Quinze dias após passar por uma cirurgia de 12 horas para desobstrução intestinal, o ex-presidente Jair Bolsonaro recebeu autorização médica para iniciar a ingestão de líquidos e alimentos leves. A medida representa um passo importante em sua recuperação, embora ainda inspire cuidados.
Apesar do progresso, Bolsonaro permanece internado na Unidade de Terapia Intensiva (UTI) e não há previsão de alta hospitalar.

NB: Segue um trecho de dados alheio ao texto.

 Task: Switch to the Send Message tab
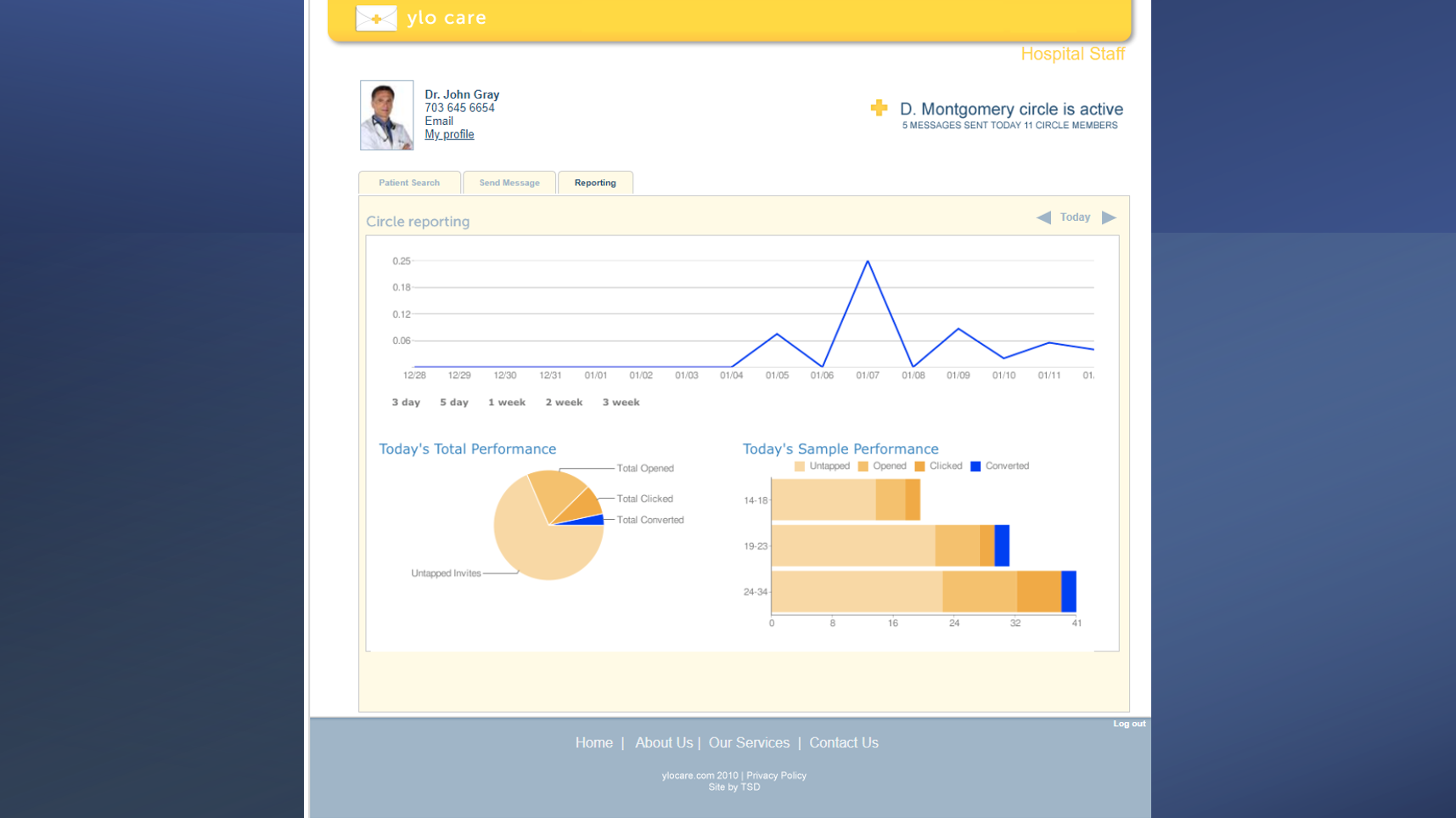(509, 183)
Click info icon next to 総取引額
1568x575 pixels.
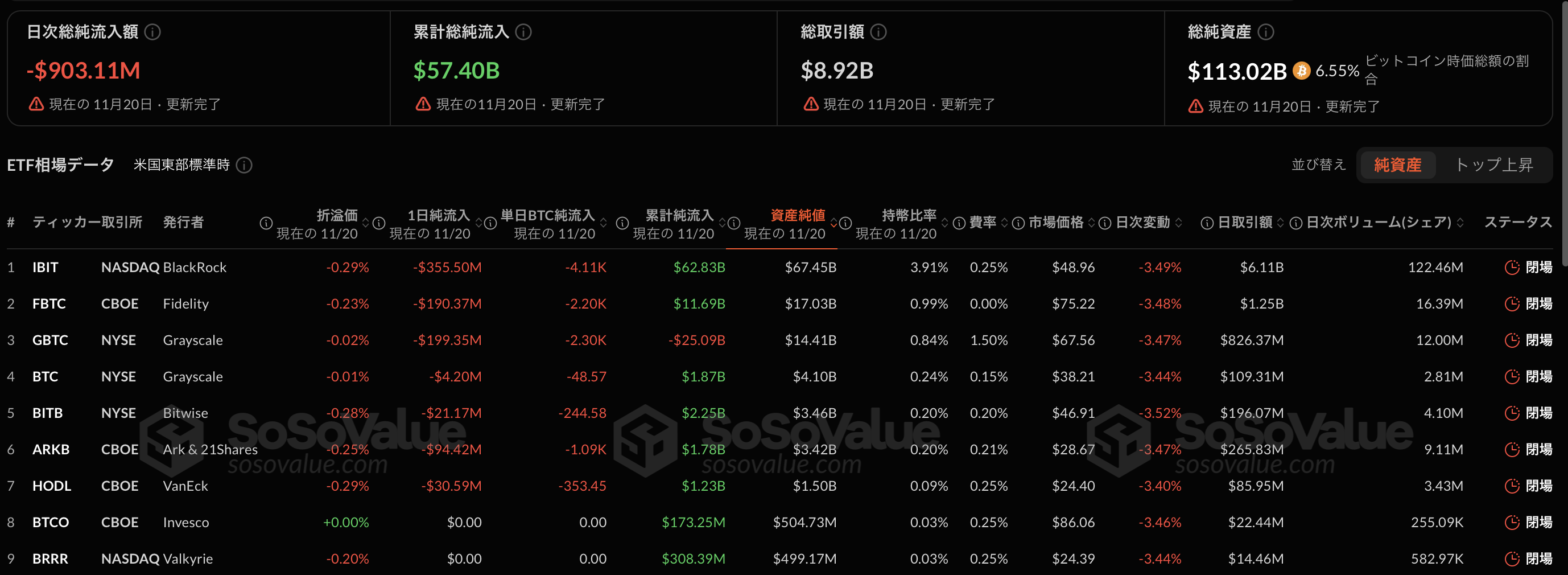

O boletim médico mais recente aponta “sinais de movimentos intestinais espontâneos”, indicando uma melhora gradual do quadro.
Em publicação na rede social X, Bolsonaro detalhou sua condição: “Ainda persisto com sinais de gastroparesia (retardo no esvaziamento do estômago) e soluços que tiram qualquer ser humano do sério, mas sendo clinicamente controlados e acompanhados”. A gastroparesia, em particular, tem sido um desafio em sua recuperação.
Mesmo com a introdução de líquidos e gelatina via oral, a equipe médica optou por manter a nutrição intravenosa. O ex-presidente continua realizando sessões de fisioterapia motora, e as visitas permanecem restritas, visando otimizar seu ambiente de recuperação.
Exames laboratoriais recentes indicaram uma “melhora progressiva” nos indicadores hepáticos de Bolsonaro, um progresso que foi confirmado no dia seguinte. A cirurgia, realizada em 13 de abril, foi necessária devido a uma obstrução parcial no intestino, causada por aderências decorrentes de operações anteriores, resultado do atentado a faca sofrido em 2018. Até o momento, Bolsonaro já passou por sete procedimentos cirúrgicos relacionados ao ataque.
Enquanto se recupera na UTI, Bolsonaro foi intimado no hospital por um oficial de Justiça, em cumprimento a determinação do ministro do Supremo Tribunal Federal (STF), Alexandre de Moraes. A intimação está relacionada ao processo que apura uma suposta tentativa de golpe de Estado, no qual o ex-presidente é réu.
A intimação gerou controvérsia e repercussão, com juristas e entidades da sociedade civil questionando a medida e apontando para uma possível violação do Código de Processo Civil. O artigo 244 proíbe a citação de pessoas em estado grave de saúde, salvo em casos de risco de perda de direito.